(Data items)
───
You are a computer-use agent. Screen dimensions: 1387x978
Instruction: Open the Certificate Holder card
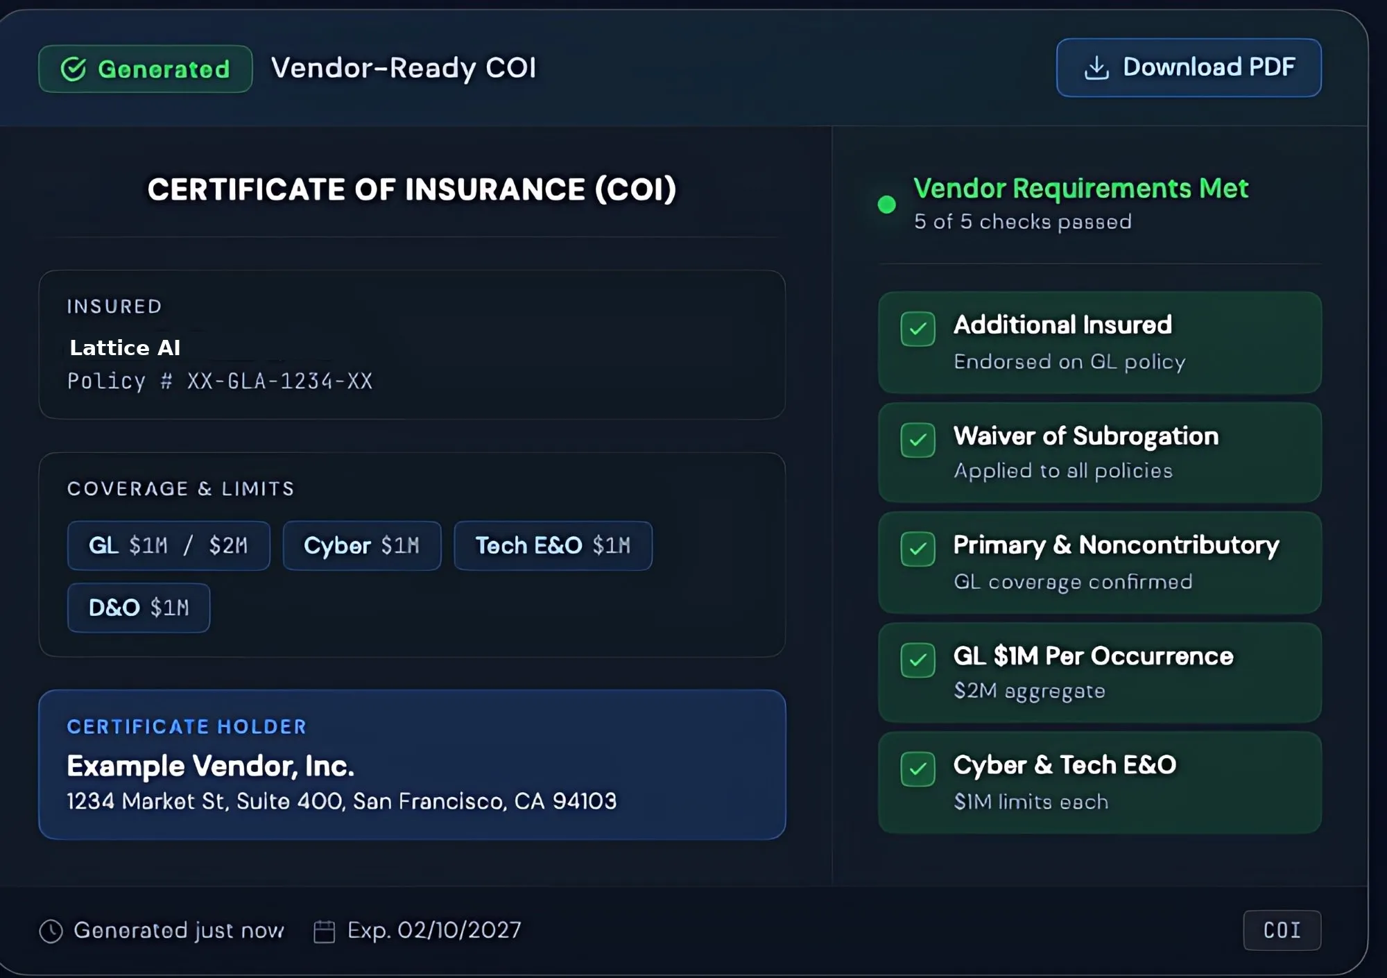tap(412, 764)

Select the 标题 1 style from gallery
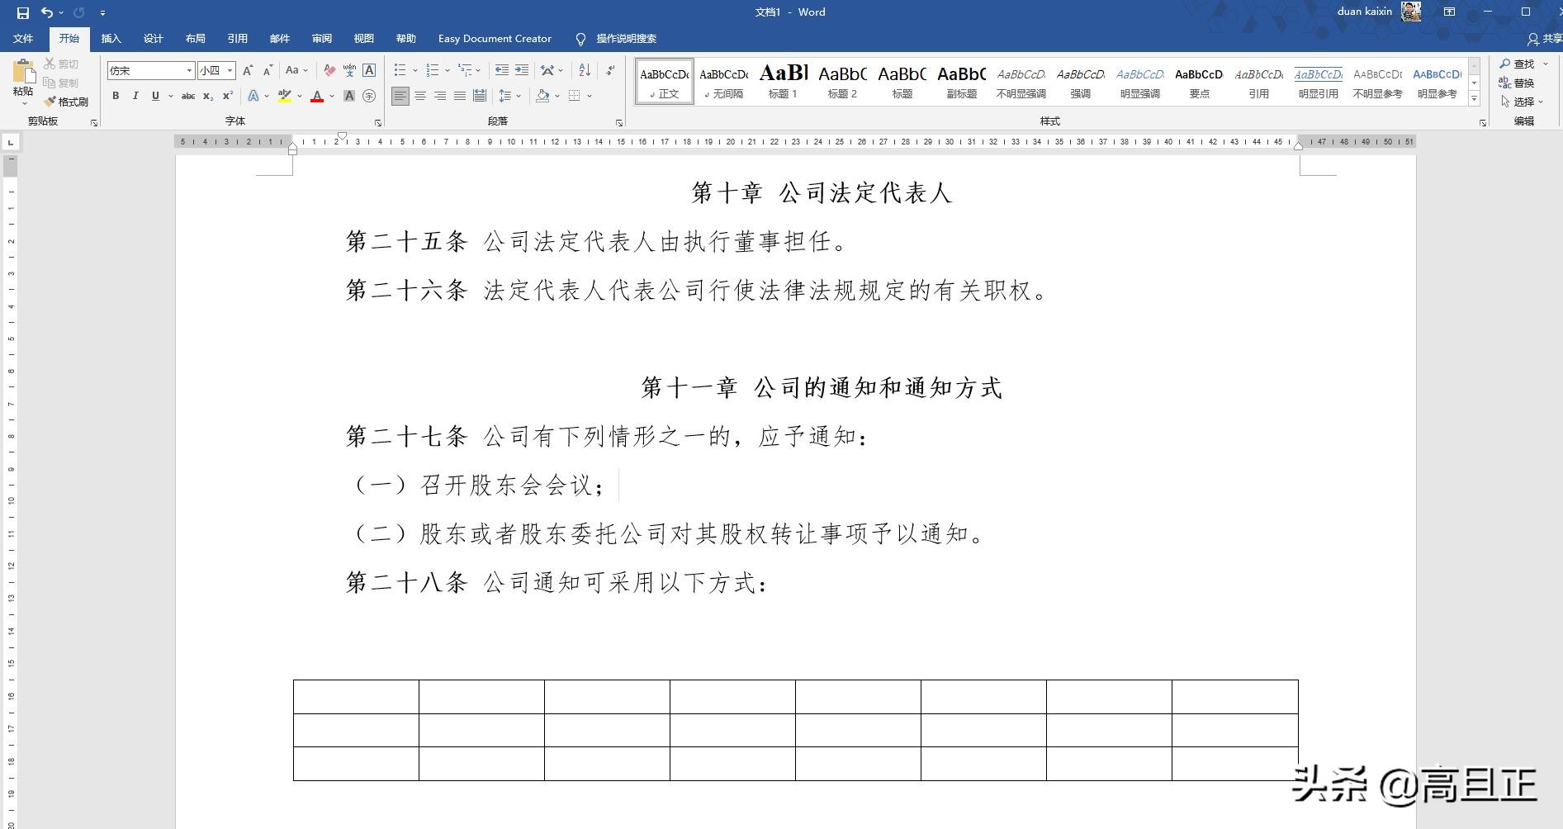(782, 82)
───
(What to produce): Please retype the data exactly as it appears, but without any of its pictures.

(Task solution):
You are a computer-use agent. Screen dimensions: 1387x978
Instruction: Open the Certificate Holder card
tap(412, 764)

Select the 标题 1 style from gallery
(782, 82)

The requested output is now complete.